YOUR TASK: Return each line of the records with nothing changed, pictures excepted.
**** MATERIAL PROVIDED
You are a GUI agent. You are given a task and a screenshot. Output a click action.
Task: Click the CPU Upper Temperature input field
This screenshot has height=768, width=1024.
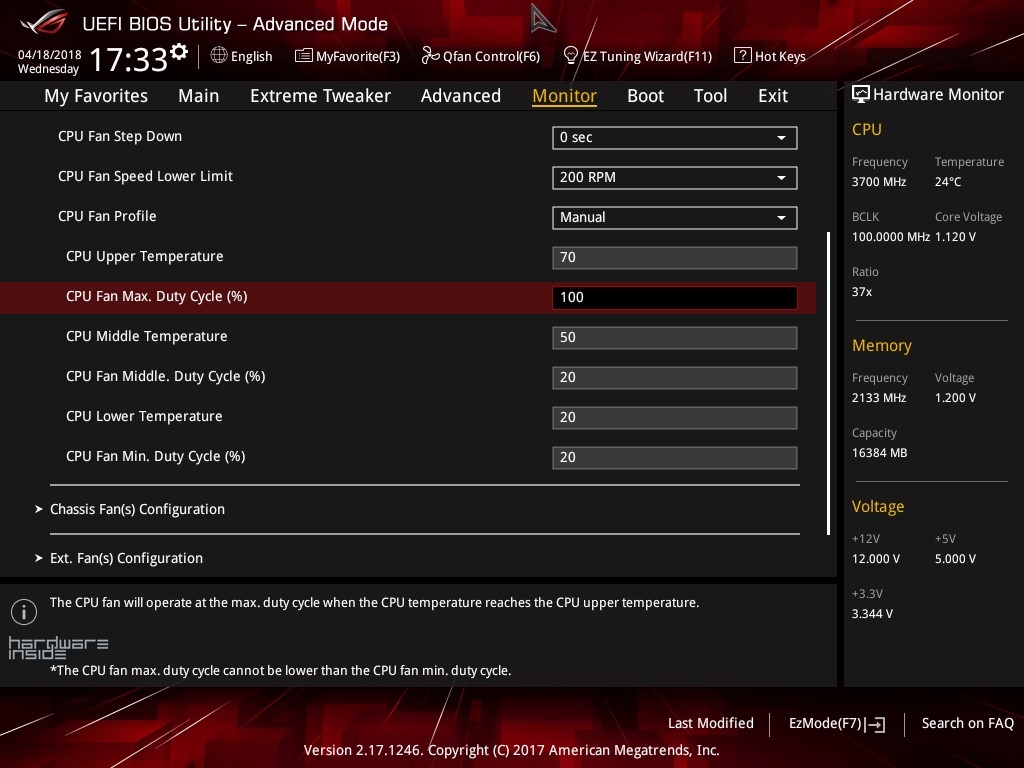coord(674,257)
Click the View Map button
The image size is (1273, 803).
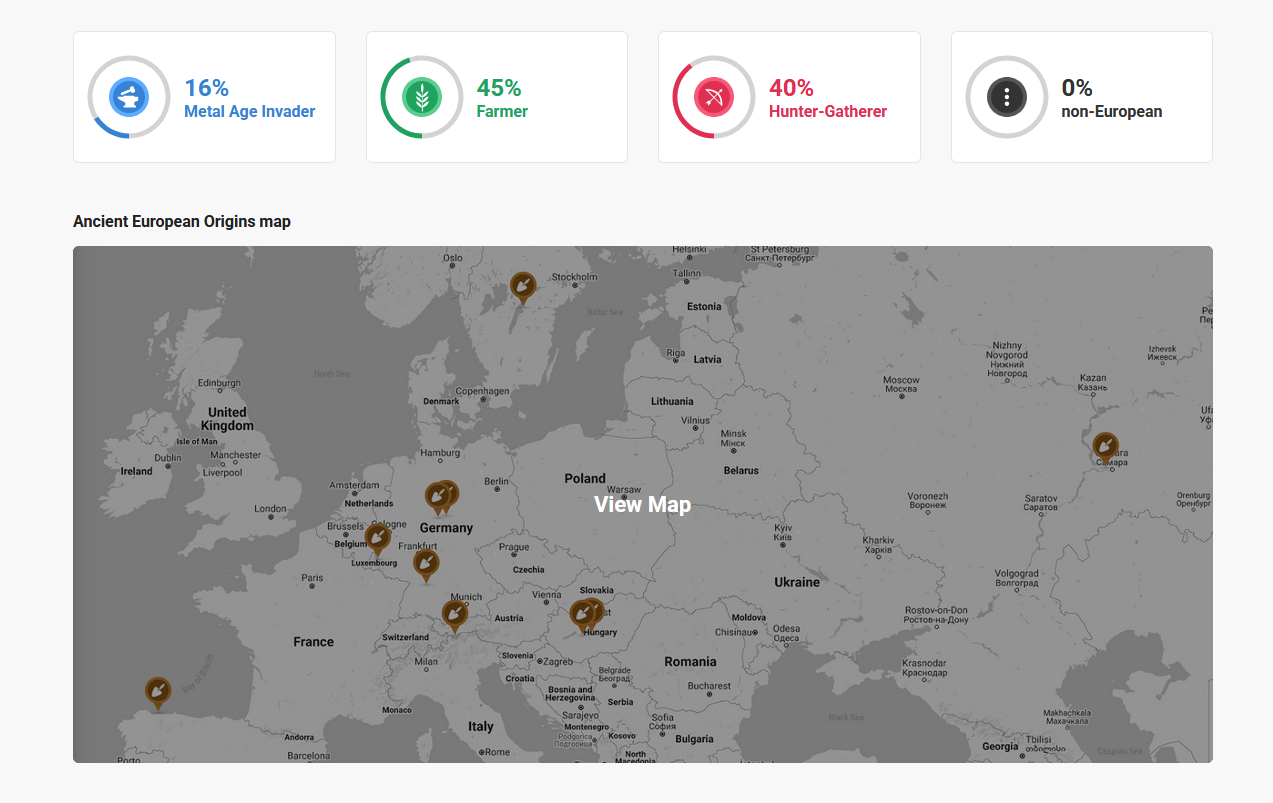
********
SOLUTION FOR THIS PROBLEM:
You are a GUI agent. You are given a task and a screenshot. Output a click action.
Task: Click the CPU Upper Temperature input field
This screenshot has height=768, width=1024.
coord(674,257)
Click the View Map button
The image size is (1273, 803).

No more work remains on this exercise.